The record of missionary testimony against him and against the Xhosa people makes sorry reading. D'Urban's Despatch to the Imperial Government contained copious references to the missionaries, including their various communications with him and other military commanders, and in to own statements denouncing this "treacherous, ungrateful and cunning savage" he did not hesitate to borrow their language.

"These good men," he wrote, "had not much faith in ... any other remedy than the sword." He marshalled a number of communications from the Rev. Ayliff to prove Hintsa's preparations for war and his murder of traders. To these we have already referred. It will be remembered that the accusations were based mainly on a conspiracy of suspicions passed between the Rev. Shepstone and the Rev. Shrewsbury, who professed to be well acquainted with him. Yet D'Urban was able to state that: "As early as February I ascertained beyond all doubt that Hintza had been the original contriver and instigator of the combination among the chiefs. ..." This was derived from a long communication from Ayliff, who wrote: "I am compelled to state it as my opinion that the conduct of Hintza was the cause of it all."

D'Urban, searching for other reasons for the outbreak of the war, found it in "the inherent propensity of the Caffre character to rob and pillage and especially carry off cattle." This was unashamedly taken over from the Rev. Shaw's profound observations on the "imperfect moral perceptions" of the Africans. (As already quoted)

The Rev.
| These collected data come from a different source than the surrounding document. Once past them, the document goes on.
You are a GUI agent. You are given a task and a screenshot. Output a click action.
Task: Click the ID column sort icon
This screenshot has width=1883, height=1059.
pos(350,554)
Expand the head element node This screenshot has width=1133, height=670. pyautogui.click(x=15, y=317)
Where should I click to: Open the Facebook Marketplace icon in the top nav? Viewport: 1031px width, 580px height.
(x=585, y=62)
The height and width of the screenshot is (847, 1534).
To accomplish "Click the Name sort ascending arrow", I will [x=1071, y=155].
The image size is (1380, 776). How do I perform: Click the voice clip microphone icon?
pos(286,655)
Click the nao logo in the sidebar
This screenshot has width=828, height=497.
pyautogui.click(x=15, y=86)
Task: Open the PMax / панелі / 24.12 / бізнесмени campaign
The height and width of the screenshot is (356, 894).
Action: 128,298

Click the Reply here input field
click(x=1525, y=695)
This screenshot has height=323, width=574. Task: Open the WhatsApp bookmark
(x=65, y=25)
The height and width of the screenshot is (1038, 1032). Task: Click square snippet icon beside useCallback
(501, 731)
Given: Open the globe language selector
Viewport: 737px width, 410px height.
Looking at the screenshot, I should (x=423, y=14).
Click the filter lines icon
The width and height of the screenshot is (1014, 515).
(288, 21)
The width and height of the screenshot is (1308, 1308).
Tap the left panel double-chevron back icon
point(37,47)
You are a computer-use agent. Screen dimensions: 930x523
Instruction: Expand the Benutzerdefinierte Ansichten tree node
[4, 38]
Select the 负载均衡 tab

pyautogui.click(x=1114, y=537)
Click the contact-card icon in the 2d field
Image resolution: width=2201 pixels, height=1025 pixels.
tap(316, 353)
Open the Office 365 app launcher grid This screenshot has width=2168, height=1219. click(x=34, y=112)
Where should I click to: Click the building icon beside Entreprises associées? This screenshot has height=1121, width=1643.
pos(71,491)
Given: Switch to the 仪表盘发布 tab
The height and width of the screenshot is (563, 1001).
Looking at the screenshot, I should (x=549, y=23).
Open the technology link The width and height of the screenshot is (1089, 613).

Boyce, for his part, surpassed himself as the Governor apologist, praising his "humane system of warfare."

"No blame can possibly attach to Sir Benjamin D'Urban, who displayed humanity and spared the lives of thousand'." Then, waxing eloquent to his theme, he continued his praises: "His (D'Urban's) heart and head are unrivalled ... a chief defect is charity."

The Xhosa, on the other hand, were guilty of "unjust and unprovoked aggression." A public address from the ministers of various denominations and signed by the Revs. Boyce and Shrewsbury extolled the humanity and clemency of the devastator of Xhosa territory a war which they described as "conducted in accordance with the principles of justice and mercy." It was perhaps unfortunate for these praise-makers that the words of the "humane and Christian Governor" himself belie them. In his despatches he recorded; while the losses on the British side had been very few, four thousand of the maNgqika and the maNdlambe had been slain.

"They lost 60,000 cattle," he wrote, "almost all their goats their habitations (were) everywhere destroyed, their gardens cornfields laid waste. ... In addition to the conquest and alienation of their country."

He then concluded: "They have been chastised, not extremely, but perhaps sufficiently. "The missionaries might well congratulate themselves on the part they had played. They had done a great deal in the service of their masters. They had acted as agents of "divide and rule" ; they had been political advisers; they had helped to evolve "Native" policy: they had been apologists for a ruthless military campaign and eulogists of the Governor. The relative position of themselves and the maXhosa before and after the war shows up their achievement with striking clarity. Previously they had humbly solicited for a small piece of land. Now the chiefs and the people were allowed to occupy a fraction of their land by permission of His Majesty, the King of England, on sufferance and under conditions that ensured their further disruption. By 1836 all the missionaries had returned to their mission stations with increased power to extend their work.